▶ Task
Beginning with the line that contains "Given: Click the Stores table header icon", copy each remaining line of the data below exactly.

▶ Dataset records
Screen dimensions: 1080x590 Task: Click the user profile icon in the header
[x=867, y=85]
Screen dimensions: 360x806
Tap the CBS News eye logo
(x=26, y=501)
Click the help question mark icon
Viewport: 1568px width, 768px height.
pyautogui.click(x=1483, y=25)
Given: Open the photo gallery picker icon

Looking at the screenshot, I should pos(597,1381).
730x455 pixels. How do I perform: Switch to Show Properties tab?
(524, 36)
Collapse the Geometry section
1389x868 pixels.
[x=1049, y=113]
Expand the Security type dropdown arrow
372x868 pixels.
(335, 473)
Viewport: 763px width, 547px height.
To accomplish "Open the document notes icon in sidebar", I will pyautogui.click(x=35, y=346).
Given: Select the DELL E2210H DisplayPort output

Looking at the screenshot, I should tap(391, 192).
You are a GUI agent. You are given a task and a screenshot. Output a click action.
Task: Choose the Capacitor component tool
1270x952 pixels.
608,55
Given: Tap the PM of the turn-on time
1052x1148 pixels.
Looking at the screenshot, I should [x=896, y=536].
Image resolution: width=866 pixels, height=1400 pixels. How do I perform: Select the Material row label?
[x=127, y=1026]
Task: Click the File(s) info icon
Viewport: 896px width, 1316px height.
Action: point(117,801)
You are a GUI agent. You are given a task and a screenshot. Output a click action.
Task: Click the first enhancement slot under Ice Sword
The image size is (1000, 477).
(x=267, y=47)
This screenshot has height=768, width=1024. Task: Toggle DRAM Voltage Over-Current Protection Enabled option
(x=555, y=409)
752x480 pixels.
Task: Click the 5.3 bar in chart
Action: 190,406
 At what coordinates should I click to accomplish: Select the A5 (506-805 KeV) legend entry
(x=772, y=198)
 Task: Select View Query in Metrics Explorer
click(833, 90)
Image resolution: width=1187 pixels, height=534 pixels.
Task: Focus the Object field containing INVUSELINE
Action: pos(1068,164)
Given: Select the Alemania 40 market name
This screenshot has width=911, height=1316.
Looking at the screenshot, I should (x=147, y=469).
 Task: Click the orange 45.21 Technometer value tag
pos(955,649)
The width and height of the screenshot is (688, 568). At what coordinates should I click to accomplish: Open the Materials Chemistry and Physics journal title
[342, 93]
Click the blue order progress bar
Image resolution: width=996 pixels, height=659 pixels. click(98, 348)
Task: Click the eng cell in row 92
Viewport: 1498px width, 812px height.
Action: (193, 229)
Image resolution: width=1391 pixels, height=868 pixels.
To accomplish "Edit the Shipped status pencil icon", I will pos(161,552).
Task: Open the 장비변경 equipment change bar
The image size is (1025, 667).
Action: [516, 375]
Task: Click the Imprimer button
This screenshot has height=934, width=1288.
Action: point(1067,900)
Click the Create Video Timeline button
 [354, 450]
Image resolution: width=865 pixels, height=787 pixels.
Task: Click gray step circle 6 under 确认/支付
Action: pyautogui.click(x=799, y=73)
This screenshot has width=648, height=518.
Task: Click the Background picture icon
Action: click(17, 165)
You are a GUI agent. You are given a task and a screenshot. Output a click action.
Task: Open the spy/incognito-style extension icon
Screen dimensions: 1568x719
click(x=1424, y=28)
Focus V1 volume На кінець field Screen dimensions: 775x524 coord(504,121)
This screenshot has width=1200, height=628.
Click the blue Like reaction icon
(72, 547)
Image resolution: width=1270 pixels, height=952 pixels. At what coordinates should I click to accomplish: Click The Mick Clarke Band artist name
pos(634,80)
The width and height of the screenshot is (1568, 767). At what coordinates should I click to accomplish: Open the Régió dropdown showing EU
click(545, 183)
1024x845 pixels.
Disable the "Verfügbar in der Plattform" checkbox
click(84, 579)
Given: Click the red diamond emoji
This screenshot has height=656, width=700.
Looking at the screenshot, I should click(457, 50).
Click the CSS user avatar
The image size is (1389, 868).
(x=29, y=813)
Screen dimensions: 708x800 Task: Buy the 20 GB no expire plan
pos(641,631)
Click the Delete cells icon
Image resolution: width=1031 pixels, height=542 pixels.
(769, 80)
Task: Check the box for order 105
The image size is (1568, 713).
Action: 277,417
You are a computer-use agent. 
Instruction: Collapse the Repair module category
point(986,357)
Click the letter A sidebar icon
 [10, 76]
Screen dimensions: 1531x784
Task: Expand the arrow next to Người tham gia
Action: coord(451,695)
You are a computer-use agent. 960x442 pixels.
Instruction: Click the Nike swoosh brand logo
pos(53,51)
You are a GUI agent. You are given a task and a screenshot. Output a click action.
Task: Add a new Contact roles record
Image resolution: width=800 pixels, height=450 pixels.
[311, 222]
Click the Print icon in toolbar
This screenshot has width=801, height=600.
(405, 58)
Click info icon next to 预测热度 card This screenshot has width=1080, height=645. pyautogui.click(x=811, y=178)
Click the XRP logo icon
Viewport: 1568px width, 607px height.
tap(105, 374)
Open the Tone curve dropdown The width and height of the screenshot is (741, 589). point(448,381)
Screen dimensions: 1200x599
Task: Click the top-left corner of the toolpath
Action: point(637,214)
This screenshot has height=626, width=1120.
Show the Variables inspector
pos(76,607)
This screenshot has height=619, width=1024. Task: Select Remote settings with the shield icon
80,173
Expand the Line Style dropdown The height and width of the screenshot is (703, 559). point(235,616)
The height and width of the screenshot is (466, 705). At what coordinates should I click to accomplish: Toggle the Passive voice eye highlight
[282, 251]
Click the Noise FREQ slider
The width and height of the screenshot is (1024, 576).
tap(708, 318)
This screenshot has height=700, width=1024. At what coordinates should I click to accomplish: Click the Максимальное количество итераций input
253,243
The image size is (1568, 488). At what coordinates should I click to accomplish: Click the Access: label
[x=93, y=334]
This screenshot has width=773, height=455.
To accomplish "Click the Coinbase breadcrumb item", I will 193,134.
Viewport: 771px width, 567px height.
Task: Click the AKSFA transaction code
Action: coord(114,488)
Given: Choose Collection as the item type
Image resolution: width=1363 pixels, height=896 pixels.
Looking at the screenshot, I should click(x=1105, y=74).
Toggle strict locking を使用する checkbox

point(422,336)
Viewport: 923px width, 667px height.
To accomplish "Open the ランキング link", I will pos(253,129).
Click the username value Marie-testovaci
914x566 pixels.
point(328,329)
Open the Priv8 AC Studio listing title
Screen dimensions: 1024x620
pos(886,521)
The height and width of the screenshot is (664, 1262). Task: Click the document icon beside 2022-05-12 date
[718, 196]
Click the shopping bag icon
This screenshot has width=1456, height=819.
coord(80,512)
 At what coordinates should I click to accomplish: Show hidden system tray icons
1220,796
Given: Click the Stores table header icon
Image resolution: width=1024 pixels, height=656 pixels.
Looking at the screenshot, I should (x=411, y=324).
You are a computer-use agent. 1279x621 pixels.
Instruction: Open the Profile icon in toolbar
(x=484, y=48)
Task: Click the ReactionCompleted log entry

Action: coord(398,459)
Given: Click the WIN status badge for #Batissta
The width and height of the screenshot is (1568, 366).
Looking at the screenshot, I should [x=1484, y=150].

▶ Written solution
Given: Click the Stores table header icon
Image resolution: width=1024 pixels, height=656 pixels.
Looking at the screenshot, I should (x=411, y=324).
You are a computer-use agent. 1279x621 pixels.
Instruction: Open the Profile icon in toolbar
(x=484, y=48)
Task: Click the ReactionCompleted log entry

Action: coord(398,459)
Given: Click the WIN status badge for #Batissta
The width and height of the screenshot is (1568, 366).
Looking at the screenshot, I should [x=1484, y=150].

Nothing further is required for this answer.